The rotatable shaft 22 is rotated by means of a hydraulically driven motor 36 and gears indicated at 38 which are mounted to the frame 16 external to the tanks 12, 14. A rotational speed within the range of 30-90 revolutions per minute has been found to be satisfactory for mixing the lime slurry.
A lime inlet 40 is provided in the top portion of the primary tank 12 and extends downward for a predetermined distance, as shown in FIG. 2. A water inlet 42 is located in the side of the primary tank 12. After water is added to the tank 12 through water inlet 42 (FIG. 1) to a predetermined water level 44 (FIG. 2), the inlet conduit 40 will extend for approximately 1 to 2 feet below the water level 44. Quicklime or hydrated lime can then be introduced into the primary tank 12 through a feed hopper (not shown) or blown through a suitable pneumatic transport conduit 46 through the inlet conduit 40. A particulate scrubber 47 is provided with the primary tank 12 to control lime dust which tends to collect in the space above the water level 44. It is advisable to keep workmen off the tanks 12, 14 during the mixing of the quicklime or hydrated lime. The introduction of the lime below the surface 44 of the water ensures that the lime is thoroughly mixed and minimizes caking of the lime on the surface of the water.
A conduit 48 having a valve 50 and a centrifugal pump 52 is provided with the primary tank 12 for introducing lime slurry from the primary tank 12 into the auxiliary tank 14 through an outlet 54 located in the upper portion of the auxiliary tank 14. The inlet of line 48 should be located near the bottom of the primary tank 12 to ensure complete drainage of the lime slurry from the primary tank 12.
A suction line 56 (FIG. 2) having a valve 58 is provided with the auxiliary tank 14. The suction line 56 should also have an inlet located near the bottom of the auxiliary tank 14 to ensure full drainage of the lime slurry from the auxiliary tank 14. A pump 60 is provided for pumping effluent from the suction line 56 to a conduit 62 to a desired application area.

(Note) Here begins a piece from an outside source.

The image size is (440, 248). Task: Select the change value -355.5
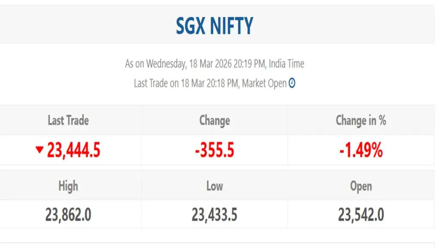pyautogui.click(x=214, y=150)
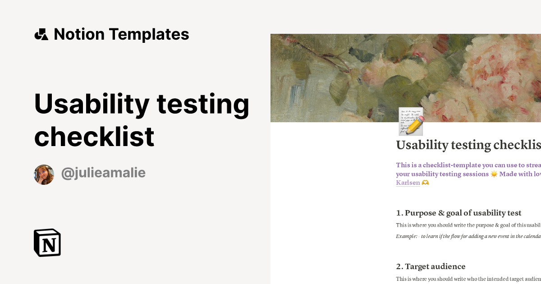Open the Notion Templates header title
The image size is (541, 284).
tap(121, 34)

As shown in FIG. 2, the primary tank 12 is supplied with an ultrasonic level indicator 64 which is connected to a process control unit 66 which controls the pump 52. When the level indicator 64 senses that the level within the primary tank 12 is nearly or completely empty, the pump 52 is deactivated so that the flow of lime slurry from the primary tank 12 to the auxiliary tank 14 is cut off. The valve 50 may also be connected to the control unit 66 and closed off to effectively stop flow between the primary tank 12 and the auxiliary tank 14. An ultrasonic level indicator 68 is also provided with the auxiliary tank 14 and linked to the process control unit 66. The mixing paddles 32 should be spaced apart directly below the level indicators 64, 68 to form a gap so that the mixing paddles 32 do not cause the level indicators 64, 68 to misread the liquid level within the tanks 12, 14.
The control unit 66 may additionally be linked to valve 58 and pump 60 to provide smooth operation of the unit 10. Temperature indicators and warning devices (not shown) may also be provided with the primary and auxiliary tanks 12, 14 to ensure that the temperature of the lime slurry within the tanks does not exceed safe levels.

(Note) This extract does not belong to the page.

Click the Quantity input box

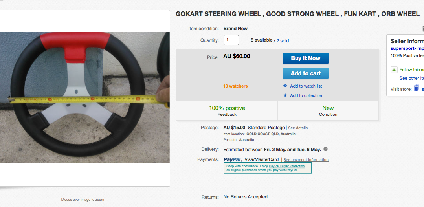click(x=231, y=40)
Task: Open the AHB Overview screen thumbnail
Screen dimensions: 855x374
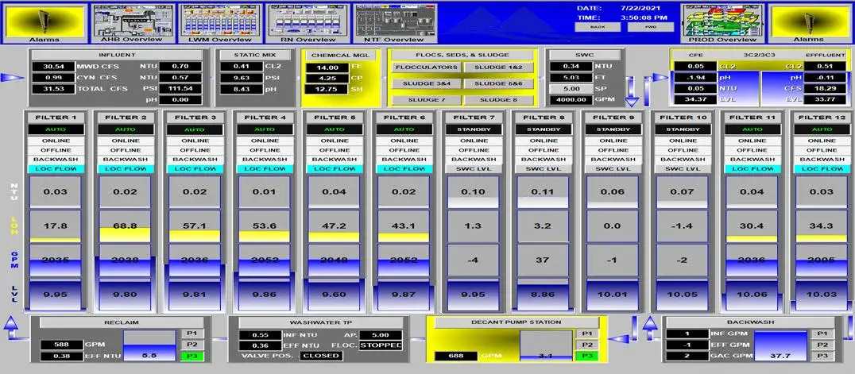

In order to provide a continuous product stream of lime slurry, the apparatus 10 is transported by means of truck or tow vehicle (not shown) to a desired area which is remote from a lime processing plant. Separate trucks or tanks are used to carry a supply of dry quicklime or hydrated lime to be used in forming the lime slurry. Once the apparatus 10 is located at the remote job site, the primary tank 12 is filled with water through the water inlet 42 to the preselected level 44 from a suitable water source. When the primary tank 12 is filled with water, the quicklime or the hydrated lime may be blown or otherwise introduced into the primary tank 12 through inlet 40 below the water level 44. As this occurs, the water/lime mixture is stirred by means of the rotatable shaft 22 and the mixing paddles 32.
Typically, the amount of lime solids may range between 20-45% by weight to that of the total lime slurry. For example, 158,000 lbs. of water may be used to fill the tank to the preselected level 44. To this may be added 50,000 lbs. (25 tons) of lime. The lime used may be either a high calcium lime or a dolomitic lime and may be either quicklime or hydrated lime. High calcium lime is usually preferable for most applications. The lime may have impurities but will ordinarily be better than 90% calcium oxide or calcium hydroxide, depending on the type of lime used.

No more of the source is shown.